— GIVEN ENTRIES —
--
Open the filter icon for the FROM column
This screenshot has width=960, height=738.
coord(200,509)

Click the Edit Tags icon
--
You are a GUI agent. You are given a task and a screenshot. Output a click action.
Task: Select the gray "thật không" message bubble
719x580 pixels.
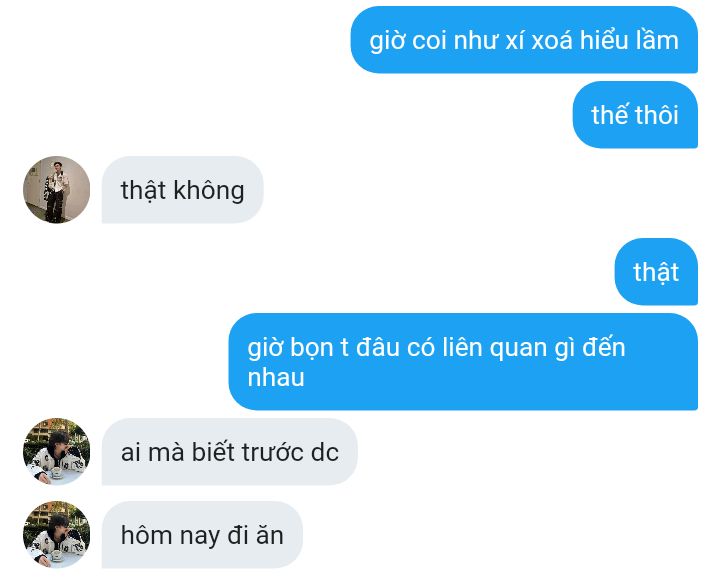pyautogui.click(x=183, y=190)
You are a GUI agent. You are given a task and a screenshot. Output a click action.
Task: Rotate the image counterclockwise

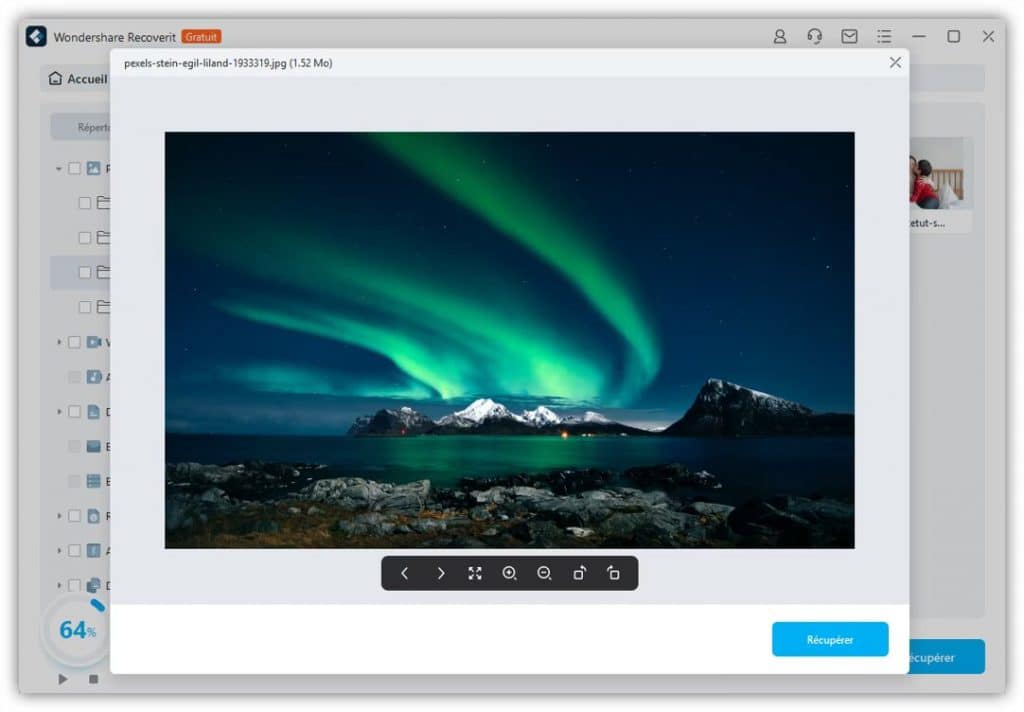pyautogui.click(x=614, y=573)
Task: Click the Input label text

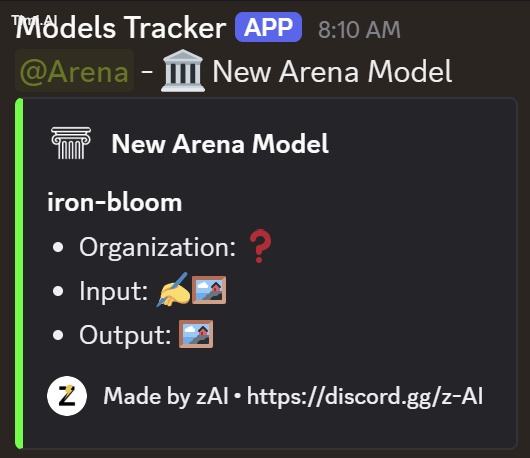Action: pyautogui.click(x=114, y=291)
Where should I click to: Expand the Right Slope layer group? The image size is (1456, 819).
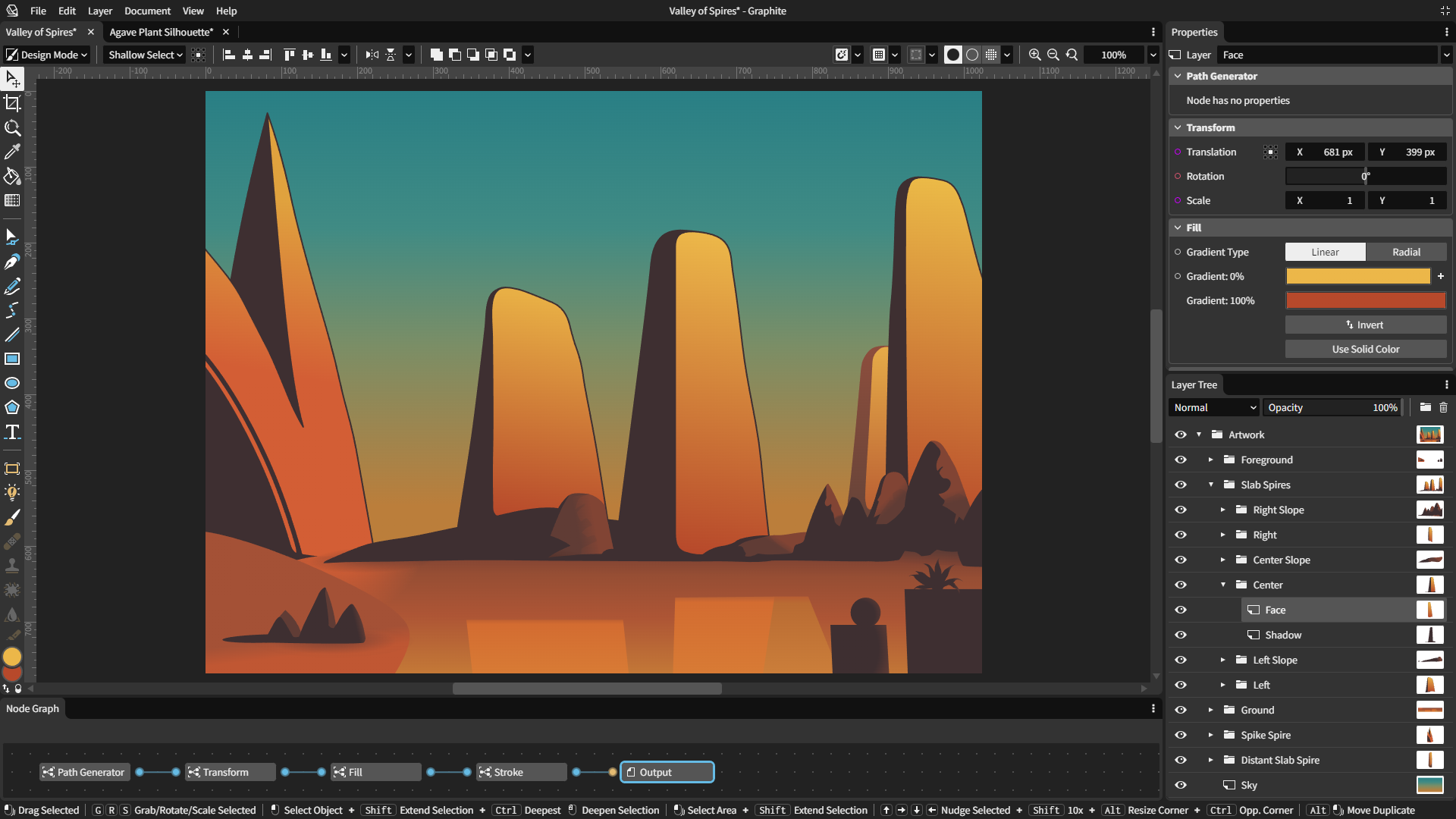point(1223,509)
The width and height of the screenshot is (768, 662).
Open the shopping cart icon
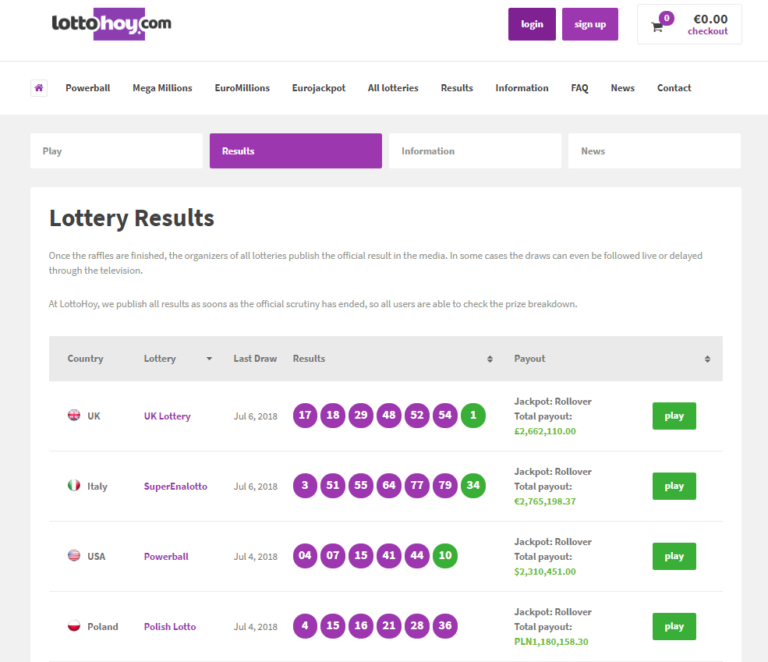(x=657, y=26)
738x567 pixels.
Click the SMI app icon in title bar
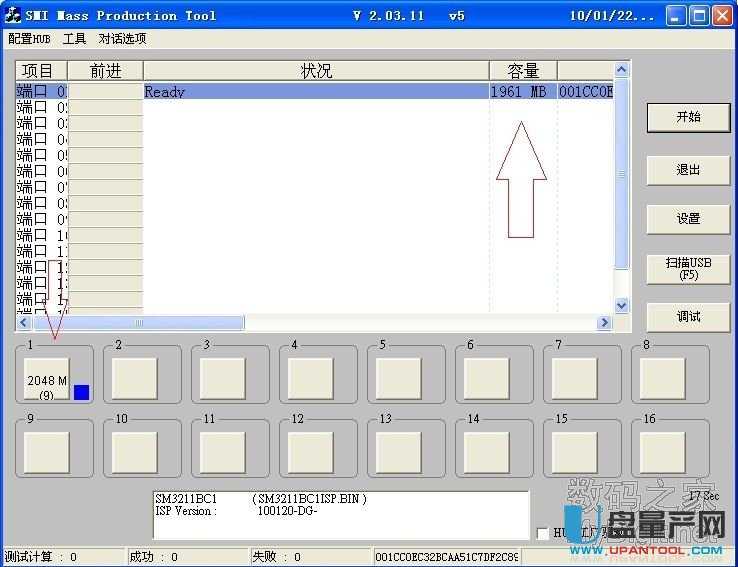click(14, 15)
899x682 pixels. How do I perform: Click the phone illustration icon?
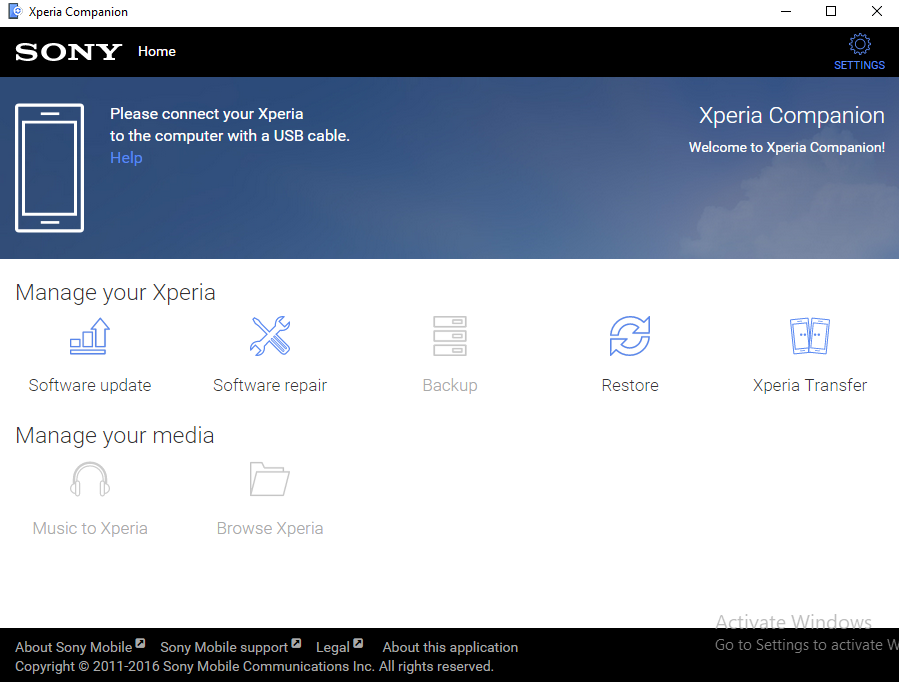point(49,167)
--
— PROBLEM STATEMENT —
Beginning at the line above that contains "719x580 pixels.", repeat each line exactly through the one that contains "738x567 pixels.", and leave out the pictures.

— ANSWER BOX —
719x580 pixels.
pyautogui.click(x=183, y=190)
You are a GUI agent. You are given a task and a screenshot. Output a click action.
Task: Rotate the image counterclockwise

pyautogui.click(x=614, y=573)
Task: Click the Input label text

Action: pyautogui.click(x=114, y=291)
Where should I click to: Expand the Right Slope layer group? The image size is (1456, 819).
point(1223,509)
The width and height of the screenshot is (768, 662).
Open the shopping cart icon
(x=657, y=26)
738x567 pixels.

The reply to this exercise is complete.